Ela foi a única menina entre os seis filhos de Gabrielle Anne de Froullay, Baronesa de Breteuil, e Louis Nicolas e Tonnelier, importante membro do corpo diplomático francês. Sua família cultivava o apreço pelo conhecimento e a requintada residência principal que possuíam recebia intelectuais nas variadas ocasiões dos encontros sociais quem eram promovidos, então a jovem Émilie contou com este tipo de estímulo em sua formação desde cedo. Ela logo foi capaz de demonstrar uma notável capacidade intelectual, primeiramente como leitora e depois se expressando sobre os temas mais complexos. Com sua inteligência prodigiosa, ela já era fluente em latim, italiano, alemão e grego aos doze anos de idade e sua educação também envolveu atividades físicas como esgrima e equitação.

Seus interesses se voltaram principalmente para a matemática e a física. Ela produziu a tradução comentada das obras de Newton, contribuição que difundiu as teorias newtonianas na França e elaborou suas próprias teses científicas. Ela antecipou concepções físicas sobre conservação de energia, interpretações sobre óptica e a natureza da luz e estudos a respeito do fogo. 

A cientista também tratou de se expressar e promover debates a respeito de temas como as limitações impostas às mulheres na sociedade, especialmente em relação à educação e ao acesso ao conhecimento científico. Explorou também aspectos do pensamento religioso, como a noção do livre-arbítrio e o papel do poder divino, aspectos metafísicos de sua ampla gama de interesses e conhecimentos.

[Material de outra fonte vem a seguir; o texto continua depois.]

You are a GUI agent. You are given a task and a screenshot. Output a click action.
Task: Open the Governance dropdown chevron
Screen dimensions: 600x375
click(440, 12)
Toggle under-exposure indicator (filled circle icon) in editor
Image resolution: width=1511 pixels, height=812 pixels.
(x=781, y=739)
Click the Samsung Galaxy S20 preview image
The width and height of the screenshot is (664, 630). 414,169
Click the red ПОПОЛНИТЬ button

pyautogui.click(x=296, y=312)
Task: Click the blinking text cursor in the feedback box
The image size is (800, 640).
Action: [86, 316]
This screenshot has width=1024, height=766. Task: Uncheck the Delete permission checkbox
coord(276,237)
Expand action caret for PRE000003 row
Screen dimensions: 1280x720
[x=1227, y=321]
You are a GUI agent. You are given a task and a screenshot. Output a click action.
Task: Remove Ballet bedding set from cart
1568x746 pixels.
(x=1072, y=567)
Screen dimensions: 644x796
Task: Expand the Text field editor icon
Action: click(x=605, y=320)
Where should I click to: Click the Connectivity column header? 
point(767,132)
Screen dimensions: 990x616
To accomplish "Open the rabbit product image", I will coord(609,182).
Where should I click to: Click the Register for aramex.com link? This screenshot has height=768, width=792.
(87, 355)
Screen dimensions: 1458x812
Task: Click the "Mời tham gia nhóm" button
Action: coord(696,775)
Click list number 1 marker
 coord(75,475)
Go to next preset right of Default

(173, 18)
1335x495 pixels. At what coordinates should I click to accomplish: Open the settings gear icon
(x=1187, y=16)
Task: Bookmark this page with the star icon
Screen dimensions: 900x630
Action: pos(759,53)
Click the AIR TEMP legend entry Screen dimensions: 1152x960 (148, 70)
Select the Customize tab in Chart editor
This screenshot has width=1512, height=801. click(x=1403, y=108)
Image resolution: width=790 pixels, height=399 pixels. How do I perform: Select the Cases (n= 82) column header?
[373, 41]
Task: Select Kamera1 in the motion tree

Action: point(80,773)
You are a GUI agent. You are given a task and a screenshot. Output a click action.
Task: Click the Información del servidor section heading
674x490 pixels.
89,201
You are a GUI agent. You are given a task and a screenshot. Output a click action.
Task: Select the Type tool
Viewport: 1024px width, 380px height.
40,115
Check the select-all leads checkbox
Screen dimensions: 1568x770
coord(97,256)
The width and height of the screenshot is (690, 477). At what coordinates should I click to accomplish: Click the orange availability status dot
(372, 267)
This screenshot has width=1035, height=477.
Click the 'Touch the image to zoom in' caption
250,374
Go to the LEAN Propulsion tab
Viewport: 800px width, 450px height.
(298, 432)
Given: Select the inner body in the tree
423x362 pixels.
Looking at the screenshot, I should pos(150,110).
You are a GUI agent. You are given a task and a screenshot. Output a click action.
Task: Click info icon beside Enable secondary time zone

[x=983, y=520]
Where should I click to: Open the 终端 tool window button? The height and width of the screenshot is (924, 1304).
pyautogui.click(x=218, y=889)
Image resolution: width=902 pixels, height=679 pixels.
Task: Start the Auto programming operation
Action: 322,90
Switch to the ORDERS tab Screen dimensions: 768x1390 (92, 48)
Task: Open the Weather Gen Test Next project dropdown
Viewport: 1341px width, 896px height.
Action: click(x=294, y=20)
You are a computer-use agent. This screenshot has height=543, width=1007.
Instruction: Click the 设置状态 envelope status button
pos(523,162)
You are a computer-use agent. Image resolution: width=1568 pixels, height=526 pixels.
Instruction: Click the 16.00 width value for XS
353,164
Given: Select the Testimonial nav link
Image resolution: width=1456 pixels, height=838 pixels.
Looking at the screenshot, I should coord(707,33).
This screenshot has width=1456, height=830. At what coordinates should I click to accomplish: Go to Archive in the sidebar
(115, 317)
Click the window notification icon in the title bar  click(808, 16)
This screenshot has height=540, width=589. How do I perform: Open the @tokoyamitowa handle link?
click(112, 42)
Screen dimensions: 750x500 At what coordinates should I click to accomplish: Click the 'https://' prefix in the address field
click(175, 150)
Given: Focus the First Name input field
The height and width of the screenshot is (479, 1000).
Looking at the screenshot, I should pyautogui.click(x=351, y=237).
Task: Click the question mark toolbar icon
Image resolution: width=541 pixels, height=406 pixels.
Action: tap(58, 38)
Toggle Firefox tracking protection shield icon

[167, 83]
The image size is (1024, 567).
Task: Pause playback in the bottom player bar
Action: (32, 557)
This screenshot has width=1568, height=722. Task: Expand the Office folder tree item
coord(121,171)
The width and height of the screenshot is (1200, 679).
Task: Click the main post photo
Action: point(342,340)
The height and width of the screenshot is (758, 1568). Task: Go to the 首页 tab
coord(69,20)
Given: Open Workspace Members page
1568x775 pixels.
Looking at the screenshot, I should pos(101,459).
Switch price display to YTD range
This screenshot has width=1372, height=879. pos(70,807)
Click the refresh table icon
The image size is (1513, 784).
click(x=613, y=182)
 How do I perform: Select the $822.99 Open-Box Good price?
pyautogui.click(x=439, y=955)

Émilie se casou com o Marquês Florent-Claude du Chastellet-Lomont, união fruto de um arranjo típico entre membros da nobreza. Ela tinha 19 anos por ocasião do matrimônio. Apesar do relacionamento distante, o casal teve três filhos. Émilie levava uma vida independente e considerada escandalosa, pois mantinha relações extraconjugais que não eram escondidas. O marido não se abalava com a situação, pois manifestava sua tolerância diante da situação. Em 1733 ela conheceu o filósofo Voltaire e ambos iniciaram um relacionamento intelectual e romântico. Foram viver em uma das propriedades da cientista em Cirey-sur-Blaise, onde construíram uma rica biblioteca e um laboratório. A parceria entre ambos influiu sobre seus trabalhos, pois debatiam as ideias e apontavam sugestões a respeitos dos projetos que elaboravam. O relacionamento com o filósofo também era aberto, permitindo que ambos se envolvessem com mais amantes mesmo diante da parceria e vida em comum.

Os críticos qualificaram Émilie du Châtelet como uma aristocrata libertina que gostava de jogos de azar, festas e tinha vários casos amorosos escandalosos, o que provocou inúmeros escândalos em Paris. Sua postura autoconfiante também incomodou, pois acabou descrita como arrogante e pretensiosa, capaz de nutrir sentimentos de superioridade e ressentimento em relação a quem a contestava.

Émilie passou a ter problemas de saúde, sentindo-se cada vez mais esgotada e sofrendo por uma crônica falta de sono. Ela acabou falecendo aos 42 anos devido a complicações de seu parto. Uma semana após o nascimento de sua filha Stanislas-Adélaïde, que teve com o poeta Jean-François de Saint-Lambert.

A Marquesa de Châtelet foi uma mulher que contrariou as normas sociais de seu tempo e rompeu barreiras na comunidade científica.